Known as “The Magician from Riga”, Tal can be considered as the archetype of the attacking player, developing an extremely powerful and imaginative style of play. His approach over the board was very pragmatic—in that respect, he is one of the heirs of the ex-World Champion Emanuel Lasker. He often sacrificed material in search for the initiative in chess, which is defined by the ability to make threats to which the opponent must respond. With such intuitive sacrifices, he created vast complications, and many masters found it impossible to solve all the problems he created over the board, though deeper post-game analysis found flaws in some of his conceptions. Although this playing style was scorned by ex-World Champion Vasily Smyslov as nothing more than “tricks”, Tal convincingly beat virtually every notable grandmaster with his trademark aggression. Viktor Korchnoi and Paul Keres are two of the very few with a significant plus record against him.

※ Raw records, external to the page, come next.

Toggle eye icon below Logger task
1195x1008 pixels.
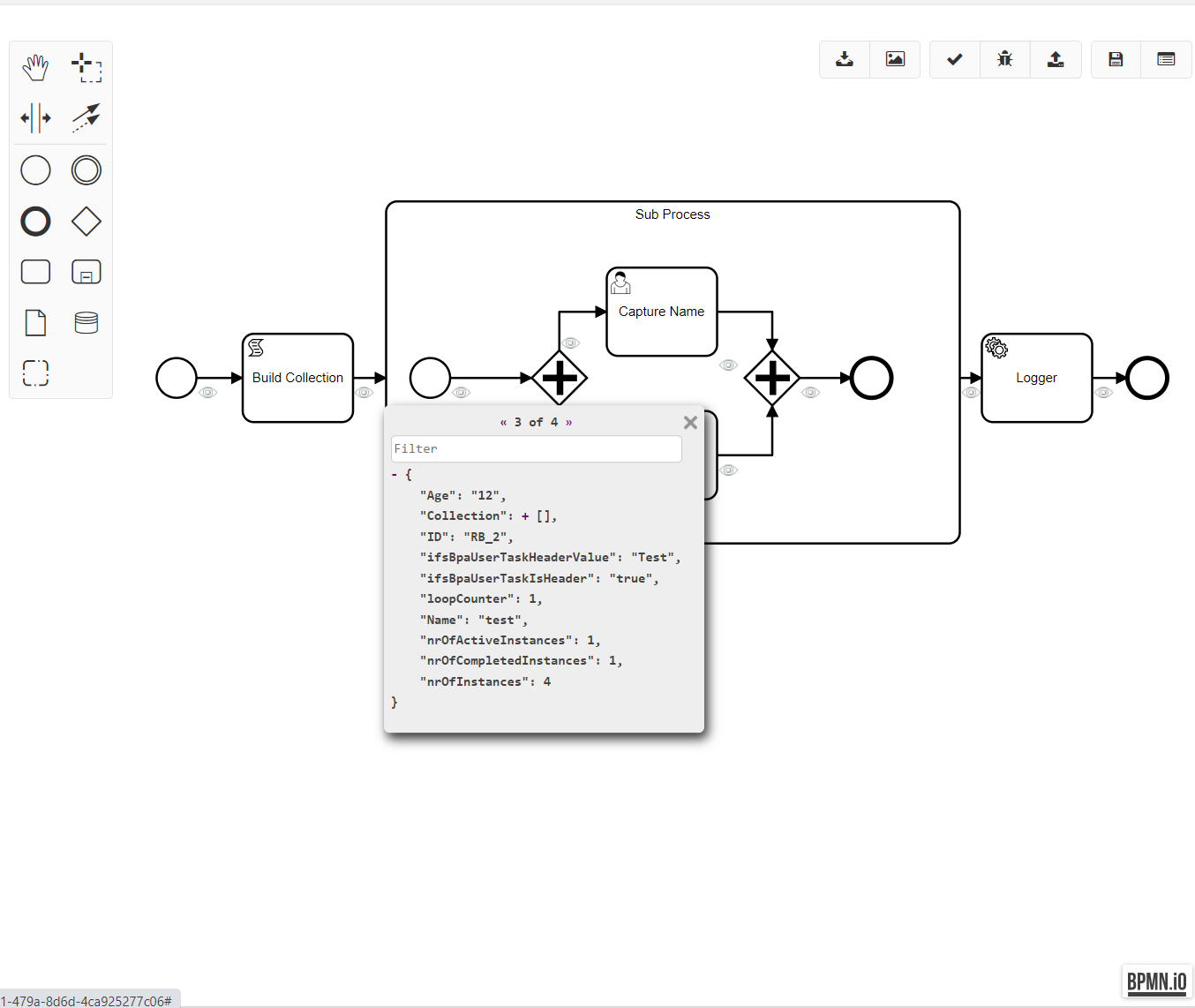pos(1103,392)
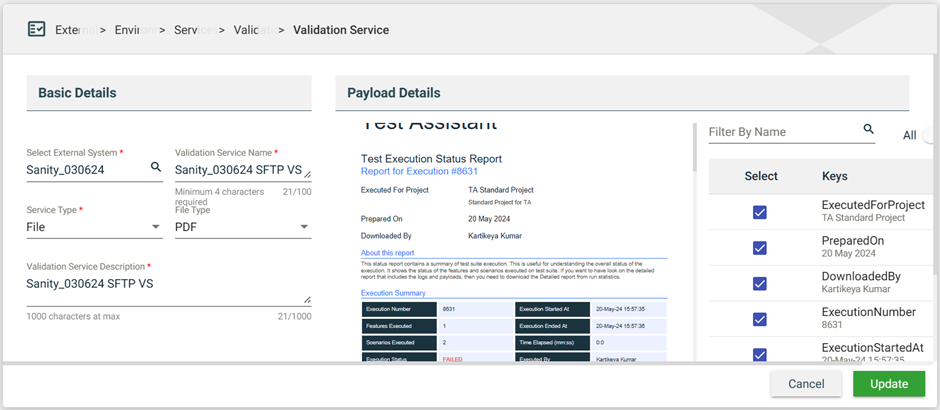Toggle the ExecutionNumber checkbox
Viewport: 940px width, 410px height.
tap(760, 319)

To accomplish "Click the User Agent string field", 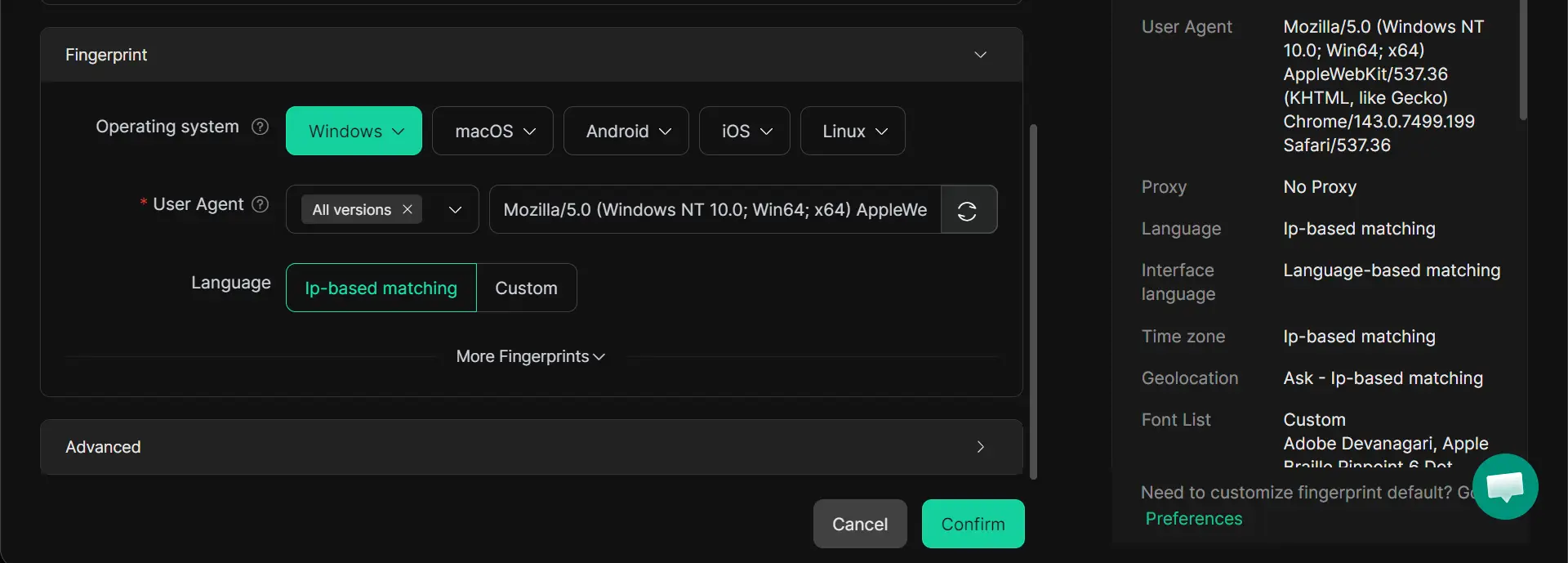I will [x=715, y=210].
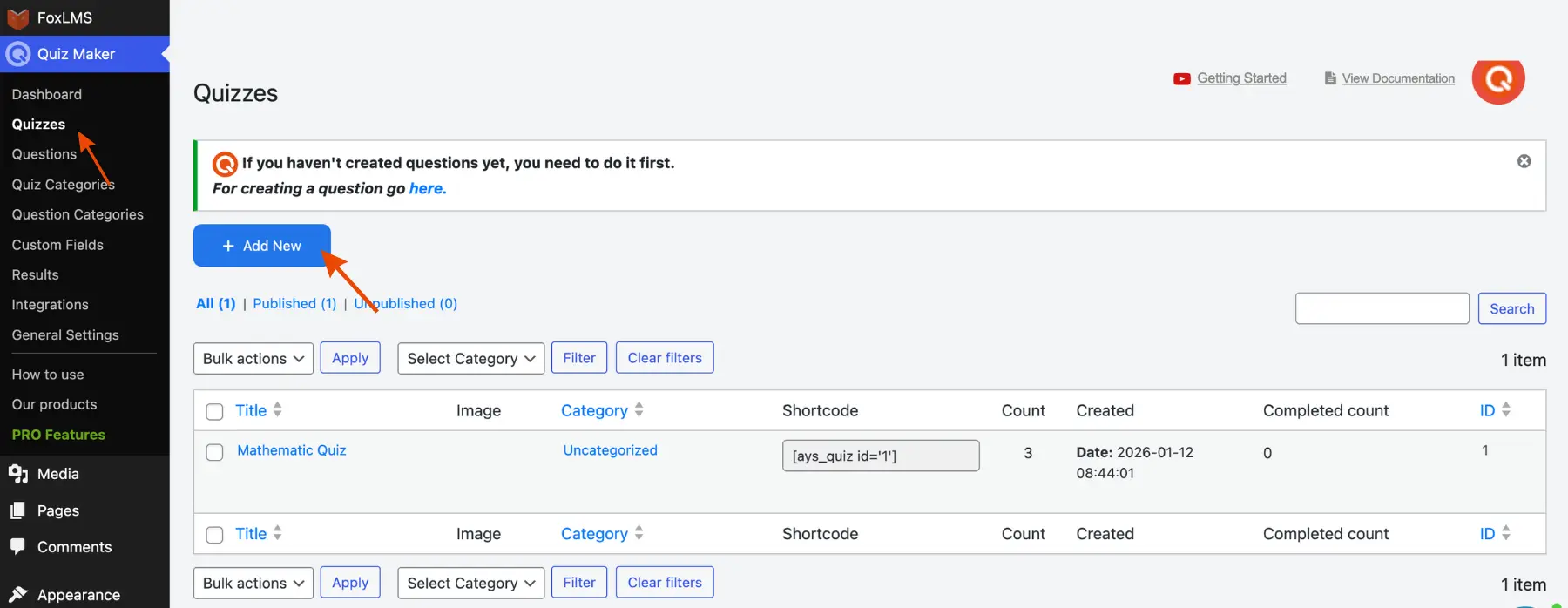Click the document icon beside View Documentation
The width and height of the screenshot is (1568, 608).
[1329, 78]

Of the current top-level players, the Latvian-born Spaniard Alexei Shirov has probably been most influenced or inspired by Tal’s sacrificial style. In fact he studied with Tal as a youth. Many other Latvian grandmasters and masters, for instance Alexander Shabalov and Alvis Vitolins, have played in a similar vein, causing some to speak of a “Latvian School of Chess”.

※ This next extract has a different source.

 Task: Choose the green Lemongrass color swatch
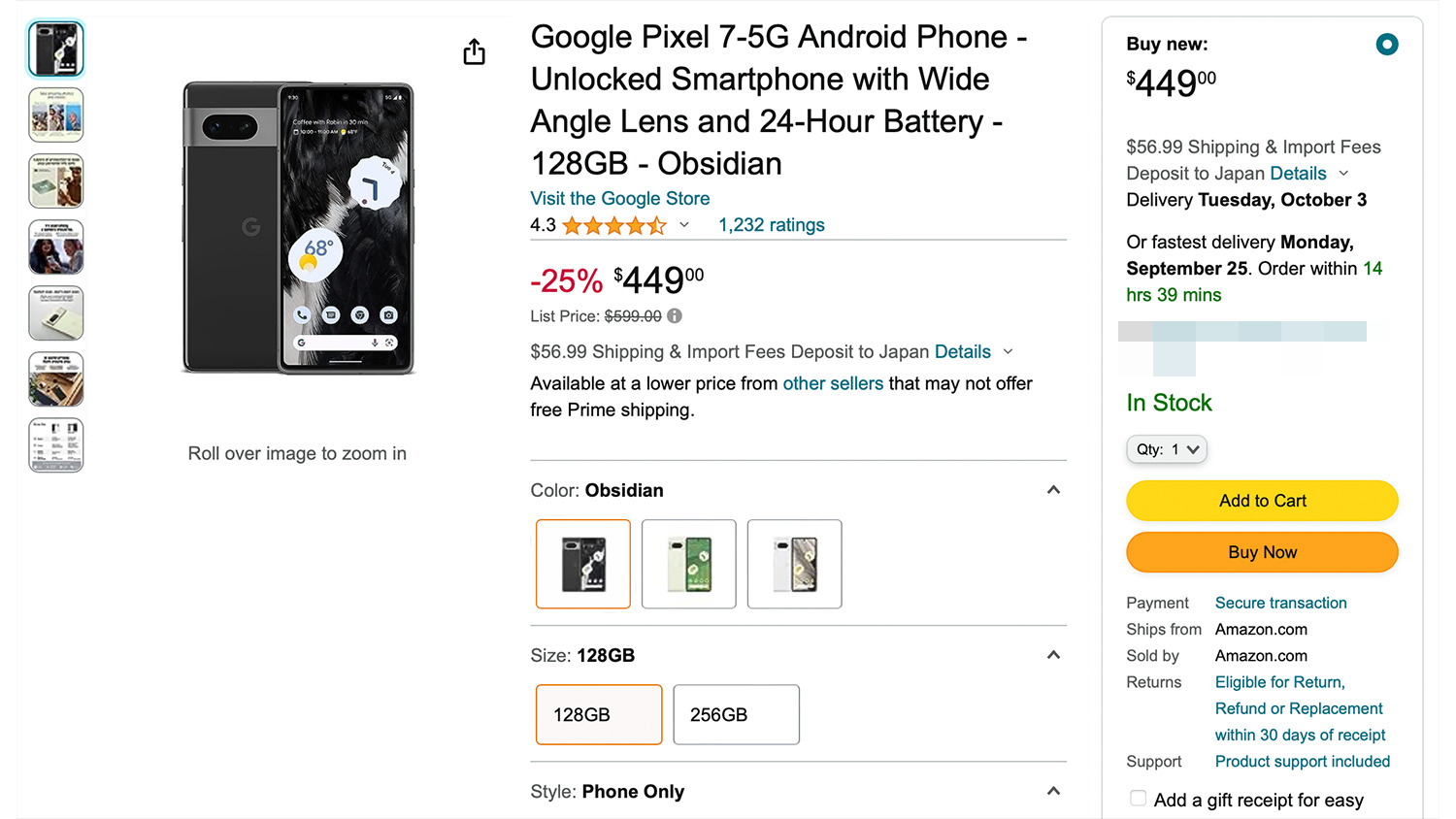point(689,564)
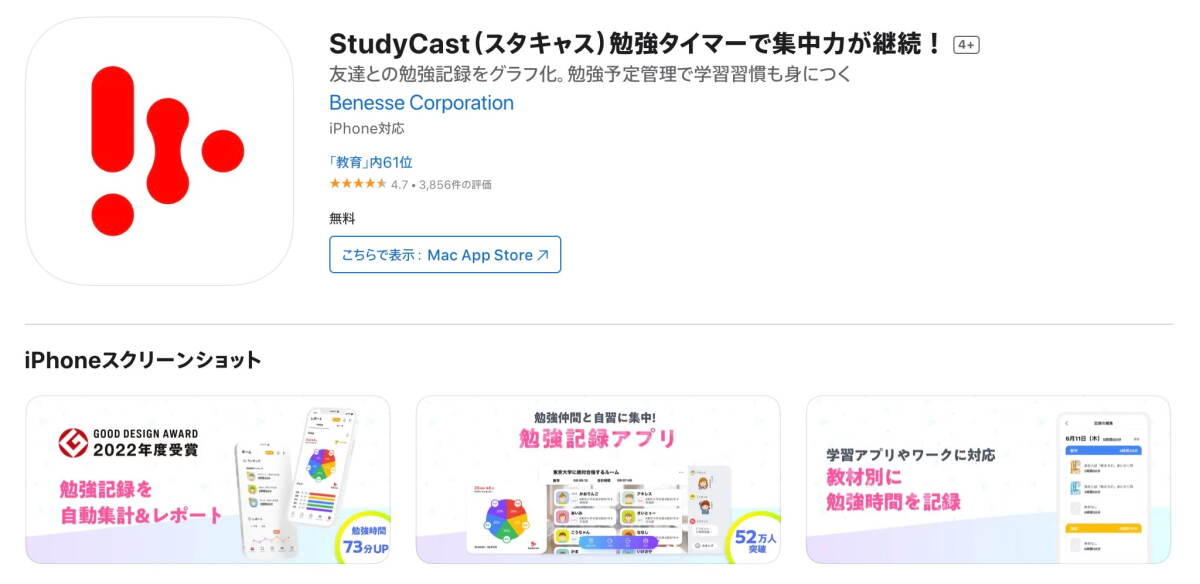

He remained to the end of his shortened life an immensely popular figure in the world of chess.

Quotes on chess

“Some sacrifices are sound; the rest are mine.”[3]
“To play for a draw, at any rate with White, is to some degree a crime against chess.”[4]
“If (Black) is going for victory, he is practically forced to allow his opponent to get some kind of well-known positional advantage.”
“It is also important to remember that he was a real chess gentleman during games. He was always very fair and very correct.” (On Bobby Fischer)
“I drink, I smoke, I gamble, I chase girls—but postal chess is one vice I don’t have.”[5]
“They compare me to Lasker, which is an exagerated honor. He made mistakes in every game and I in only every second one!”